From our data it can be concluded that as the angle increases, the average rate decreases. Therefore, it is safe to say that most cosmic rays come from above or below.
Second procedure:
Below are Graphs 1 & 2. The blue line represents the signal from the top scintillator, the yellow line represents the signal from the bottom scintillator, and the green line is the signal coming from both (coincidence).
Graph 1:
Graph 2:
As you can see from the Voltage vs. Time graphs, the signal from the top scintillator always arrived first. When they were a smaller distance apart from each other, it was slightly hard to tell which signal came first, but when they are farther distance apart, it was easy to see that the ray passed through the top scintillator first.
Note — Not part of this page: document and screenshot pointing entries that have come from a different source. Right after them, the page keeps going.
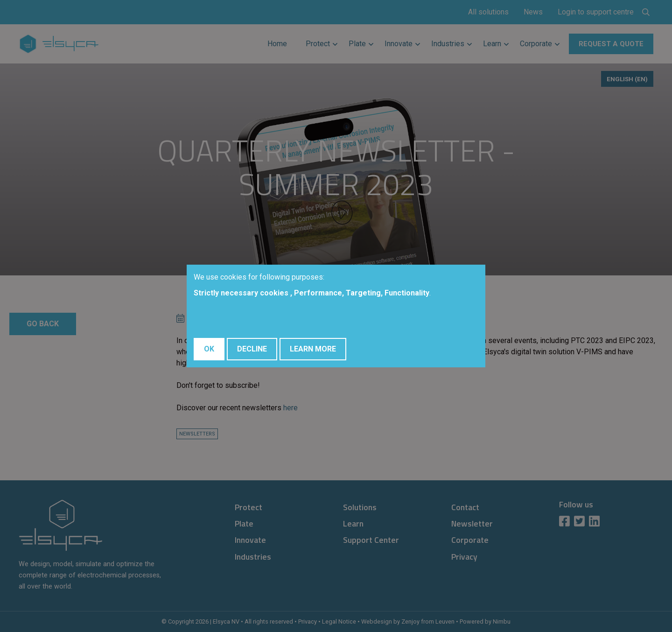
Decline (252, 349)
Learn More (313, 349)
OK (209, 349)
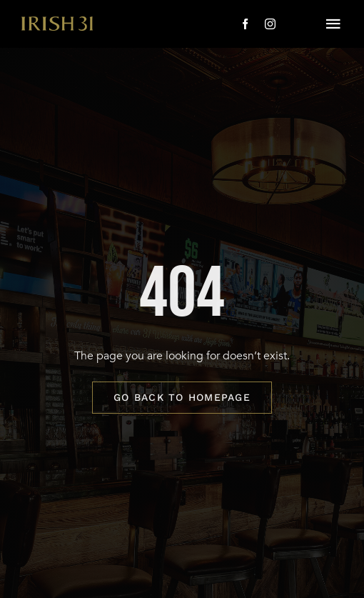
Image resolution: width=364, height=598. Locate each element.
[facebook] (245, 24)
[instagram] (270, 24)
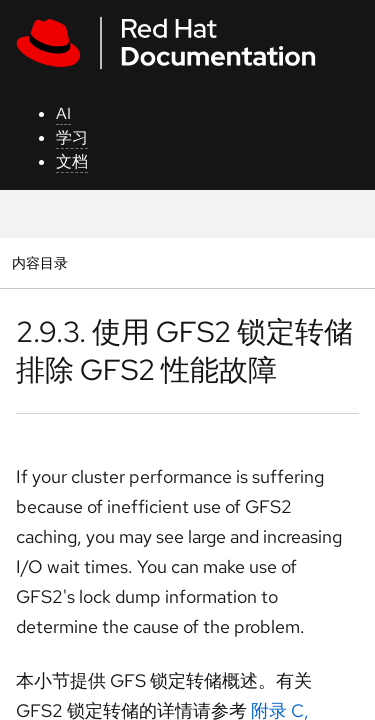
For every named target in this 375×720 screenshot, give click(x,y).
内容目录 (39, 262)
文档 (72, 161)
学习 (72, 137)
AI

From this experiment, it can be concluded that most cosmic rays come from above.
Conclusion
During this experiment, we were able to determine that the greatest amount of cosmic rays actually come from above by strategically placing the scintillators in such a way that we could gather accurate data. Though there might have been some error, since we used a different length of cord for each scintillator, (it would have taken longer for a signal from a scintillator to reach the oscilloscope with a longer cord), the graphs from procedure two show without a doubt that the signal came through the topmost scintillator first. We were also able to prove that there is a direct relationship between the position of the scintillatos and the rate of cosmic rays that passed through the scintillator over time. Overall, the experiment was a success.
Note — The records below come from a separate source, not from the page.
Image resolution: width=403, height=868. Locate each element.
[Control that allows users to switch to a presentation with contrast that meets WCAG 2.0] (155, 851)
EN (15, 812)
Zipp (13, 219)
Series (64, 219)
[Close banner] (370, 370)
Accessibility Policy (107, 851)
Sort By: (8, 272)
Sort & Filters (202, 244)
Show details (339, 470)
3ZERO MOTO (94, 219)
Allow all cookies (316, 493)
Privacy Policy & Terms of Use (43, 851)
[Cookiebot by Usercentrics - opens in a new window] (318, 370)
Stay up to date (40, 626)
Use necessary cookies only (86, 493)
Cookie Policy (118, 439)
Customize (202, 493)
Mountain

Day and Night: Experiment 2
Introduction
Cosmic rays are constantly showering onto the earth. Given this fact then, are there more cosmic rays hitting the earth at different times of day? An experiment was done by taking two scintillators and putting them on top of each other.
Procedure
At first, it was decided that four scintillators should lie side by side in order to increase the surface area with the intention to gather a large amount of data. Yet a problem was found with this idea. The scintillators are not only able to detect cosmic rays; they also detect noise as well. Therefore, it was decided that the scintillators should be placed on top of each other to gather the largest number of coincidence counts of cosmic rays.
Data was taken over an interval of 2 minutes for five trials for two days. Cosmic ray counts were recorded at 9 AM, 12PM, and 9 PM. After analyzing the data by graphing the rate and its accuracy, no information was deduced due to the huge error bars.
Data
There seems to be a direct relationship between the number of rays and the time of day; cosmic rays seem to be in greater abundance at night. This is opposite to our original hypothesis. We should probably do more research on this topic, as well as take more data.
Results/ Error Analysis
When the graph was analyzed, it was determined that a trend line could be placed showing an increase of cosmic rays from morning to night, or the trend line could show a decrease of cosmic rays from morning to night.
Our error bars were so huge that our results were inconclusive. We could probably reduce the error by performing more experiments, for longer hours, for more days, and plotting the data points right on top of each other, until a definite trend could be seen.
Conclusion
From the data taken, it is concluded that more data should be taken by increasing the number of days as well as the hours per day. Cosmic ray detection data should be taken at every hour. Given this, the results should show us a better representation of whether the time of day affects the amount of cosmic rays.